11 Şubat 2011 Cuma

İki Saattir Oturuyoruz Bir Kez Muhteşem Yüzyıl'ı Tartışmadık

İşte hepinizin malumu Kanuni Sultan Süleyman ve devlet içinde devlet olan Hürrem'in hikayesini anlatan dizi... Herkes tarafından eleştirildi, kınandı... Bence de eksikleri çok. Ama Ekşicilerin yerden yere vurduğu kadar da kötü değil.

Şimdi en başta en çok tartışılan konuya kısaca bakalım. Dizide Padişah Süleyman'ın sevişmesine takmış durumdayız. Bence "cesur" adledilen dizi Osmanlı'da dönen entrikaların onda birini anlatamıyor. Tüm tarihçilerin kaynaklarını toplayıp dizi çekmeye kalksak ikinci bölümü görmeden platoyu yakarlar. O yüzden ben bu kısma pek takmıyorum.
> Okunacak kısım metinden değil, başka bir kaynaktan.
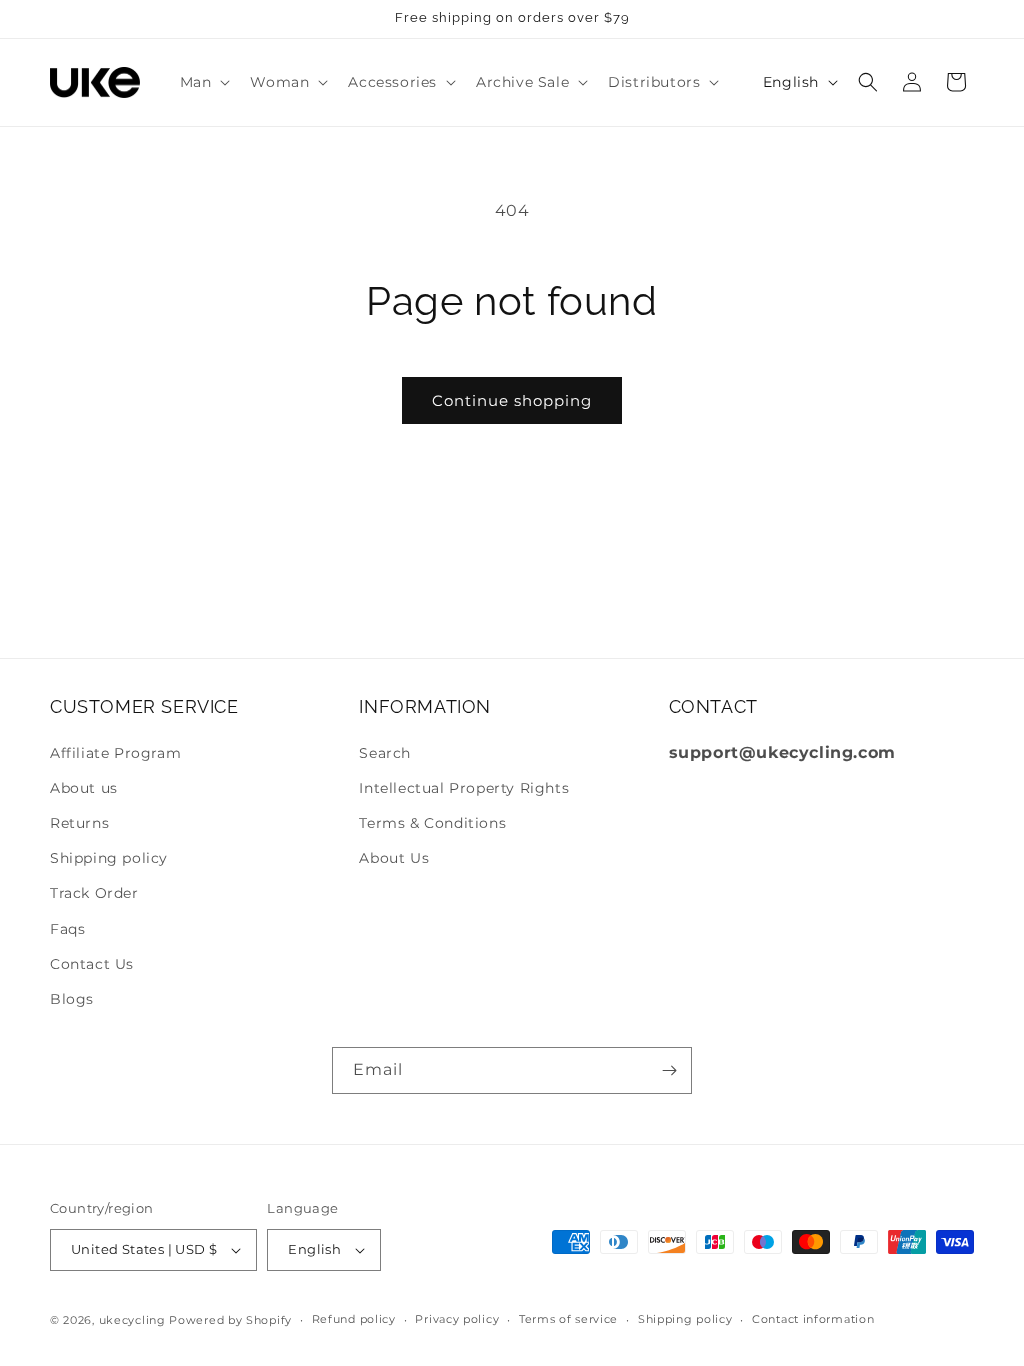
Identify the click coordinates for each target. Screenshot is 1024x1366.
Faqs (67, 929)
Hemen prodüksiyon aşamasına geçiyorum. Diziye çok sıkı bir destek verildiği belli. Normal ebatlardan gani gani küçük olsa da bir dizi için koca saray yaptırmak iyi iş. Ancak senaryo tam bir kadın seyirci toplama senaryosu. Devlet çekişmeleri, savaşlar, paşalar, antlaşmalar hep fonda. Önde ise kırık Türkçeli Hürrem ve aşkı var. Şimdi bu iyi güzel ama dört metrekare yerde birbirlerine saatlerce bakan iki kişi olacak diye saray yapılması, onlarca kostüm hazırlanması pek akıl karı değil. Günümüze uyarlayıp "Binbir Gece" tadında bir şeyler yapılırdı bu senaryoya. O yüzden salt Meral Okay'ın klasik kadın refleksleriyle gördüğü tarihi anlatması ve prodüksiyonun bu anlatım üzerine yapılması cüretkar bir hamle olmuş. Kadın izleyiciyi ekrana çekmenin basit kuralı olan aşk üçgeni tarihimizde en açık haliyle Kanuni döneminde anlatıldığından Meral Okay kurnazlık yapıp sağ gösterip sol vuruyor yani. Gelin doğrusuyla yanlışıyla tarih anlatacağım diyip bizi yine uzun bakışmalı bayık dakikalara mahkum ediyor. Bu anlamda kendisinden şikayetçi olabiliriz.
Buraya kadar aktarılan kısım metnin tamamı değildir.